— begin —

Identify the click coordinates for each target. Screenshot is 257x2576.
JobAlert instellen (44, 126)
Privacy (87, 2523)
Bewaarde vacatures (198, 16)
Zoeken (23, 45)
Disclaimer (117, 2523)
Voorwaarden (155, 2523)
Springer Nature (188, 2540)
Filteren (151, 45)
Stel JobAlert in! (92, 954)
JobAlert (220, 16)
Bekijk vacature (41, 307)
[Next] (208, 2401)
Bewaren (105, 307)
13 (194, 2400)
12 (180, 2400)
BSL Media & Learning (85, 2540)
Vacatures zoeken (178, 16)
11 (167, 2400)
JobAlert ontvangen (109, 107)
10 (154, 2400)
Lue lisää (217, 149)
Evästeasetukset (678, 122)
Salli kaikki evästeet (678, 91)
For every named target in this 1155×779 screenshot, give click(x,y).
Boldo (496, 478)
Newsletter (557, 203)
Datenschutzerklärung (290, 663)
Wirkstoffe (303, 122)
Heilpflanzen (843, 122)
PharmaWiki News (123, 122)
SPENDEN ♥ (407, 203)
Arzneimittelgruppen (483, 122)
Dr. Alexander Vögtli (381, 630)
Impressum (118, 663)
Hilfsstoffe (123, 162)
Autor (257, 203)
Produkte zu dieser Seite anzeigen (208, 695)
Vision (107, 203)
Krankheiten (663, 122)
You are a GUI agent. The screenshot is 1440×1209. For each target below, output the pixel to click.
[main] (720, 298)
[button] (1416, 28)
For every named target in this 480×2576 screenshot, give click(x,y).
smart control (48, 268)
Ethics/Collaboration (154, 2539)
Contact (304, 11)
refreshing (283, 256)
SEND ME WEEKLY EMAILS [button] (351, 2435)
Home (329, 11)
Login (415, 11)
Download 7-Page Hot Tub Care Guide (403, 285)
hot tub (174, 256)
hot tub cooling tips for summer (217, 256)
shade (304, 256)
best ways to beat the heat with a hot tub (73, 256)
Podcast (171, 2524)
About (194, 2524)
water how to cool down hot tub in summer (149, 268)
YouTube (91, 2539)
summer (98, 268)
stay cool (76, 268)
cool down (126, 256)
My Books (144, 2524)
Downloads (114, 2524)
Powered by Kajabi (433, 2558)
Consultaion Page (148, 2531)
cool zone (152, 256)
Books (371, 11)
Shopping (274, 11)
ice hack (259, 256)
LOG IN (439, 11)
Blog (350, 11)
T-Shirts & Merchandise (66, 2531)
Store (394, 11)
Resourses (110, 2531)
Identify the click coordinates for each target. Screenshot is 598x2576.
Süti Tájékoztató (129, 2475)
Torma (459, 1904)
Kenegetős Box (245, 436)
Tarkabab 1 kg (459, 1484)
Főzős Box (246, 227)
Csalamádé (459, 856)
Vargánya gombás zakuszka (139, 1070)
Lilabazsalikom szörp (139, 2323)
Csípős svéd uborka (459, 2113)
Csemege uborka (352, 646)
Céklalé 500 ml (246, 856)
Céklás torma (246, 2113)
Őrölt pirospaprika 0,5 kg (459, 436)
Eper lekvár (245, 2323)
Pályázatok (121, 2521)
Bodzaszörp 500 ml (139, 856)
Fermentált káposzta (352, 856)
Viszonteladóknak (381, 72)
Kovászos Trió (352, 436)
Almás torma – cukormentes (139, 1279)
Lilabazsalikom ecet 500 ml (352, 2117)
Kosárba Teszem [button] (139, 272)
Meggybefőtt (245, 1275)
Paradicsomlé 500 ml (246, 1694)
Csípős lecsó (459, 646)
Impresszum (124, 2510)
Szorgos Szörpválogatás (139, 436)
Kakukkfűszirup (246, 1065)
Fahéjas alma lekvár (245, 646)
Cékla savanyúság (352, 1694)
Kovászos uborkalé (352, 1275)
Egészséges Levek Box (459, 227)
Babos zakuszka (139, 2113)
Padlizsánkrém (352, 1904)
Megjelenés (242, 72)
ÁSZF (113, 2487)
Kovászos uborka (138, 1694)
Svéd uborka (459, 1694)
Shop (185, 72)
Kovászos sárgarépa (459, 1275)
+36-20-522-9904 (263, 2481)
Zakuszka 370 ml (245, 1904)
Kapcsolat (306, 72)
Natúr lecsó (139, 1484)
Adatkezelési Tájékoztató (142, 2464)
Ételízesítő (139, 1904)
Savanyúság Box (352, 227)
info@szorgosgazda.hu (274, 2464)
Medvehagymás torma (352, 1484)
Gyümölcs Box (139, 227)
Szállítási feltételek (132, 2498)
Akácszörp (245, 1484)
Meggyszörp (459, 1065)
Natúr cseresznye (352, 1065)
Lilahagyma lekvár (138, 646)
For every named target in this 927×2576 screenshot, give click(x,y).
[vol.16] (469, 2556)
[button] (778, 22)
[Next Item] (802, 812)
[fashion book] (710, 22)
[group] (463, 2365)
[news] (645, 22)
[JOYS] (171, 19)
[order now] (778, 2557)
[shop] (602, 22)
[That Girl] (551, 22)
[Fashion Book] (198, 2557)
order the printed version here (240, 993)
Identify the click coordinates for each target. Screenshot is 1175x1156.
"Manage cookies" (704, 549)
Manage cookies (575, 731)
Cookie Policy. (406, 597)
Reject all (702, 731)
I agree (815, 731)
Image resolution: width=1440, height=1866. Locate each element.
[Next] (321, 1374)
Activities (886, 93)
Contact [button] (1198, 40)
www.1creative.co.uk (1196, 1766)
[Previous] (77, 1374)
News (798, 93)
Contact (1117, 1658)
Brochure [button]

— end —

Print all of the records above again, without changing a single character.

Identify the click coordinates for each target. Screenshot is 257x2576.
JobAlert instellen (44, 126)
Privacy (87, 2523)
Bewaarde vacatures (198, 16)
Zoeken (23, 45)
Disclaimer (117, 2523)
Voorwaarden (155, 2523)
Springer Nature (188, 2540)
Filteren (151, 45)
Stel JobAlert in! (92, 954)
JobAlert (220, 16)
Bekijk vacature (41, 307)
[Next] (208, 2401)
Bewaren (105, 307)
13 (194, 2400)
12 (180, 2400)
BSL Media & Learning (85, 2540)
Vacatures zoeken (178, 16)
11 (167, 2400)
JobAlert ontvangen (109, 107)
10 (154, 2400)
Lue lisää (217, 149)
Evästeasetukset (678, 122)
Salli kaikki evästeet (678, 91)
For every named target in this 1155×779 screenshot, give click(x,y).
Boldo (496, 478)
Newsletter (557, 203)
Datenschutzerklärung (290, 663)
Wirkstoffe (303, 122)
Heilpflanzen (843, 122)
PharmaWiki News (123, 122)
SPENDEN ♥ (407, 203)
Arzneimittelgruppen (483, 122)
Dr. Alexander Vögtli (381, 630)
Impressum (118, 663)
Hilfsstoffe (123, 162)
Autor (257, 203)
Produkte zu dieser Seite anzeigen (208, 695)
Vision (107, 203)
Krankheiten (663, 122)
You are a GUI agent. The screenshot is 1440×1209. For each target below, output the pixel to click.
[main] (720, 298)
[button] (1416, 28)
For every named target in this 480×2576 screenshot, give click(x,y).
smart control (48, 268)
Ethics/Collaboration (154, 2539)
Contact (304, 11)
refreshing (283, 256)
SEND ME WEEKLY EMAILS [button] (351, 2435)
Home (329, 11)
Login (415, 11)
Download 7-Page Hot Tub Care Guide (403, 285)
hot tub (174, 256)
hot tub cooling tips for summer (217, 256)
shade (304, 256)
best ways to beat the heat with a hot tub (73, 256)
Podcast (171, 2524)
About (194, 2524)
water how to cool down hot tub in summer (149, 268)
YouTube (91, 2539)
summer (98, 268)
stay cool (76, 268)
cool down (126, 256)
My Books (144, 2524)
Downloads (114, 2524)
Powered by Kajabi (433, 2558)
Consultaion Page (148, 2531)
cool zone (152, 256)
Books (371, 11)
Shopping (274, 11)
ice hack (259, 256)
LOG IN (439, 11)
Blog (350, 11)
T-Shirts & Merchandise (66, 2531)
Store (394, 11)
Resourses (110, 2531)
Identify the click coordinates for each target. Screenshot is 598x2576.
Süti Tájékoztató (129, 2475)
Torma (459, 1904)
Kenegetős Box (245, 436)
Tarkabab 1 kg (459, 1484)
Főzős Box (246, 227)
Csalamádé (459, 856)
Vargánya gombás zakuszka (139, 1070)
Lilabazsalikom szörp (139, 2323)
Csípős svéd uborka (459, 2113)
Csemege uborka (352, 646)
Céklalé 500 ml (246, 856)
Céklás torma (246, 2113)
Őrölt pirospaprika 0,5 kg (459, 436)
Eper lekvár (245, 2323)
Pályázatok (121, 2521)
Bodzaszörp 500 ml (139, 856)
Fermentált káposzta (352, 856)
Viszonteladóknak (381, 72)
Kovászos Trió (352, 436)
Almás torma – cukormentes (139, 1279)
Lilabazsalikom ecet 500 ml (352, 2117)
Kosárba Teszem [button] (139, 272)
Meggybefőtt (245, 1275)
Paradicsomlé 500 ml (246, 1694)
Csípős lecsó (459, 646)
Impresszum (124, 2510)
Szorgos Szörpválogatás (139, 436)
Kakukkfűszirup (246, 1065)
Fahéjas alma lekvár (245, 646)
Cékla savanyúság (352, 1694)
Kovászos uborkalé (352, 1275)
Egészséges Levek Box (459, 227)
Babos zakuszka (139, 2113)
Padlizsánkrém (352, 1904)
Megjelenés (242, 72)
ÁSZF (113, 2487)
Kovászos uborka (138, 1694)
Svéd uborka (459, 1694)
Shop (185, 72)
Kovászos sárgarépa (459, 1275)
+36-20-522-9904 (263, 2481)
Zakuszka 370 ml (245, 1904)
Kapcsolat (306, 72)
Natúr lecsó (139, 1484)
Adatkezelési Tájékoztató (142, 2464)
Ételízesítő (139, 1904)
Savanyúság Box (352, 227)
info@szorgosgazda.hu (274, 2464)
Medvehagymás torma (352, 1484)
Gyümölcs Box (139, 227)
Szállítási feltételek (132, 2498)
Akácszörp (245, 1484)
Meggyszörp (459, 1065)
Natúr cseresznye (352, 1065)
Lilahagyma lekvár (138, 646)
For every named target in this 927×2576 screenshot, give click(x,y).
[vol.16] (469, 2556)
[button] (778, 22)
[Next Item] (802, 812)
[fashion book] (710, 22)
[group] (463, 2365)
[news] (645, 22)
[JOYS] (171, 19)
[order now] (778, 2557)
[shop] (602, 22)
[That Girl] (551, 22)
[Fashion Book] (198, 2557)
order the printed version here (240, 993)
Identify the click coordinates for each target. Screenshot is 1175x1156.
"Manage cookies" (704, 549)
Manage cookies (575, 731)
Cookie Policy. (406, 597)
Reject all (702, 731)
I agree (815, 731)
Image resolution: width=1440, height=1866. Locate each element.
[Next] (321, 1374)
Activities (886, 93)
Contact [button] (1198, 40)
www.1creative.co.uk (1196, 1766)
[Previous] (77, 1374)
News (798, 93)
Contact (1117, 1658)
Brochure [button]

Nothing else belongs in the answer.